# Interstellar Full HD Download kaufen?



## Marcimoto (5. April 2015)

Hey Leute,

ich würde mir gerne Interstellar kaufen, denn für so einen grandiosen Film bezahle ich gerne.
Jetzt habe ich allerdings folgendes Problem, wir haben keinen Blu-Ray Player zu Hause und die DVD Qualität sind für mich Perlen vor die Säue geschmissen.
Zumindest bei so einem bild- und soundgewaltigen Film wie Interstellar.

Wo kann man denn diesen Film in der HD Fassung zum Downloadkauf erwerben?

Amazon Prime kenne ich natürlich als Möglichkeit, aber wie ich das verstehe kann ich mir den halt nur immer streamen wie ich lustig bin. Ich will aber weder auf die Amazon App noch auf das Internet angewiesen sein, sondern den Film lieber als .mkv Datei oder ähnliches zur Verfügung haben.

Gibt es dafür das passende Angebot oder ist das aus Copyrightgründen was den Kopierschutz angeht nicht möglich?


----------



## Combi (5. April 2015)

beim streamen aknnst du den schauen,aber nicht speichern.
aktuell gibt es den nicht zu kaufen,dauert wohl noch ein paar wochen.
auf sky kann man ihn auch schaun.
ich selber hab ihn in blueray 5.1 dd zu hause.film is ok,aber das ende find ich nich so pralle.


----------



## Marcimoto (5. April 2015)

Hmm.. ja hab ich mir gedacht..
Gut klar beim Ende muss man sich einfach drauf einlassen.
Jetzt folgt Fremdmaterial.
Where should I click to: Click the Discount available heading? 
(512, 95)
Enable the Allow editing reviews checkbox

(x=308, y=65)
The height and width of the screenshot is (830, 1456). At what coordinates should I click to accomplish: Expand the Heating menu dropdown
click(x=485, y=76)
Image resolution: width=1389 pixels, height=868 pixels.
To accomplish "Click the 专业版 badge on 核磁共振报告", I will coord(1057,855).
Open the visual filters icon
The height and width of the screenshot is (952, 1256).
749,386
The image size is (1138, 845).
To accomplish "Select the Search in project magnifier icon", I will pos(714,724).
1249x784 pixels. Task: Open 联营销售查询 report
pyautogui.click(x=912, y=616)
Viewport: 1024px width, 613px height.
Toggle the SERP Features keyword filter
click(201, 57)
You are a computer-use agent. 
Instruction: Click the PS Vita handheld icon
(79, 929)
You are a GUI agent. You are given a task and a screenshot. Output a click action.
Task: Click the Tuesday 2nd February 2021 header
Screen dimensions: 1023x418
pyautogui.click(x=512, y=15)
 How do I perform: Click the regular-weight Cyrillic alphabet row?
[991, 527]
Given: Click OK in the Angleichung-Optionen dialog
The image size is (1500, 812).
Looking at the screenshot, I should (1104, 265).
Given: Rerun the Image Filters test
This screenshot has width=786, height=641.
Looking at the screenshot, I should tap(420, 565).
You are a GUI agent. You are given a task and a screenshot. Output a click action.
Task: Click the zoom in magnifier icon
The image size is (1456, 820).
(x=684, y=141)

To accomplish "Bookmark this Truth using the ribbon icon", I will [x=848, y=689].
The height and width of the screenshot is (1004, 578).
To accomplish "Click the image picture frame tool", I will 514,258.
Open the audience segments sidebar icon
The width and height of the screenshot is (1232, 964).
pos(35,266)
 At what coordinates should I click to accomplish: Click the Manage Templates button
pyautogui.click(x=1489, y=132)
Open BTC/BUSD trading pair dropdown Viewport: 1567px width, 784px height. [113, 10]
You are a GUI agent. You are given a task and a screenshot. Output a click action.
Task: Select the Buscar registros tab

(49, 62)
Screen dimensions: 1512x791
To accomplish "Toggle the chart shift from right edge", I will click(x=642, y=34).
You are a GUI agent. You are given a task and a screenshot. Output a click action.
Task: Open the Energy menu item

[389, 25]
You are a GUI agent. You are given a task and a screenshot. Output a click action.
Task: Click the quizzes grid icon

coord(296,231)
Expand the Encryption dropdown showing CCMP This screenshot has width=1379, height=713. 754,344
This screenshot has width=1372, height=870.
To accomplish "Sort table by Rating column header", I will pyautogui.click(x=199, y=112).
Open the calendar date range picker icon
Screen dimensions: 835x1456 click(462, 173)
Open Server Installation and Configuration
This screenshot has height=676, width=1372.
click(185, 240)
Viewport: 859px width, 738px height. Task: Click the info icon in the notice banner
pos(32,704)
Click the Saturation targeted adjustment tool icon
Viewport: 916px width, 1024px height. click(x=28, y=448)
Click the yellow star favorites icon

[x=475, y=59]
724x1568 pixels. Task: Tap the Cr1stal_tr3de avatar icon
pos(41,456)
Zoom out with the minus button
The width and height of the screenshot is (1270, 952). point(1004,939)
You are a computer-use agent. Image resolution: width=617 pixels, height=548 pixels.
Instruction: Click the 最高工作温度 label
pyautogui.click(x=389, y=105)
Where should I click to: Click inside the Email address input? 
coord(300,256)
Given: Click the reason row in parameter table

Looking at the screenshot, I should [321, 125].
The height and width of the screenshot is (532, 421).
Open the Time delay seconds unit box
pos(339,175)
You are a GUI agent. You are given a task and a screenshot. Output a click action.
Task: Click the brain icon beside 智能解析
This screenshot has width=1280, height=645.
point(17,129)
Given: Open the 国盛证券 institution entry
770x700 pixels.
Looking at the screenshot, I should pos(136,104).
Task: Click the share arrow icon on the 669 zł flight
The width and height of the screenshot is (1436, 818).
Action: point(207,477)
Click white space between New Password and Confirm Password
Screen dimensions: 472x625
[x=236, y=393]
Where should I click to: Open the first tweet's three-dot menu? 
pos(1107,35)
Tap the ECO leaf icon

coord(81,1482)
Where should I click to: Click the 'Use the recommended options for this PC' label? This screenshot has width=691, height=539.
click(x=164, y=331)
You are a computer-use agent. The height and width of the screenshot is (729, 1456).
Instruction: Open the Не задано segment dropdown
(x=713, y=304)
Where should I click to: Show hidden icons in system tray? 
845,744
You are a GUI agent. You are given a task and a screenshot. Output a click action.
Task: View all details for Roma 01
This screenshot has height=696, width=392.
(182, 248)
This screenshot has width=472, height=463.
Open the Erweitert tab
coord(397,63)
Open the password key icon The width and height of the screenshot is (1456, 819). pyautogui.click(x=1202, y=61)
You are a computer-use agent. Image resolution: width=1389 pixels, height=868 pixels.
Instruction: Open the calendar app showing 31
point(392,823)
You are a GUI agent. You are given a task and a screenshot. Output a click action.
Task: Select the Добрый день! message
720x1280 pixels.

Ist ja alles hochspekulativ, dazu gibts nunmal einfach keine wissenschaftlichen Erkenntnisse, die man nutzen kann.
Aber mich hat der Showdown mit seiner Bildgewalt und diesem unglaublichen Sound(track) im Kino so dermaßen gebannt förmlich in den Sessel gedrückt, dass ich dank dieser Faszination über alle Makel und Logiklöcher hinwegsehen kann 
Deswegen ist es mir ja auch so wichtig, ihn zu Hause in BluRay Qualität genießen zu können.

Naja danke, vielleicht kauf ich mir trotzdem die BluRay und leih mir von nem Kumpel seine PS3 aus.
Die braucht der dank PS4 sowieso kaum mehr


----------



## LOGIC (5. April 2015)

Ich kann dir eigentlich nur iTunes anbieten... Dort kann man fast jeden (auch aktuelle) Film(e) kaufen und ausleihen und dass natürlich in HD.

Liebe Grüße und Frohe Ostern


----------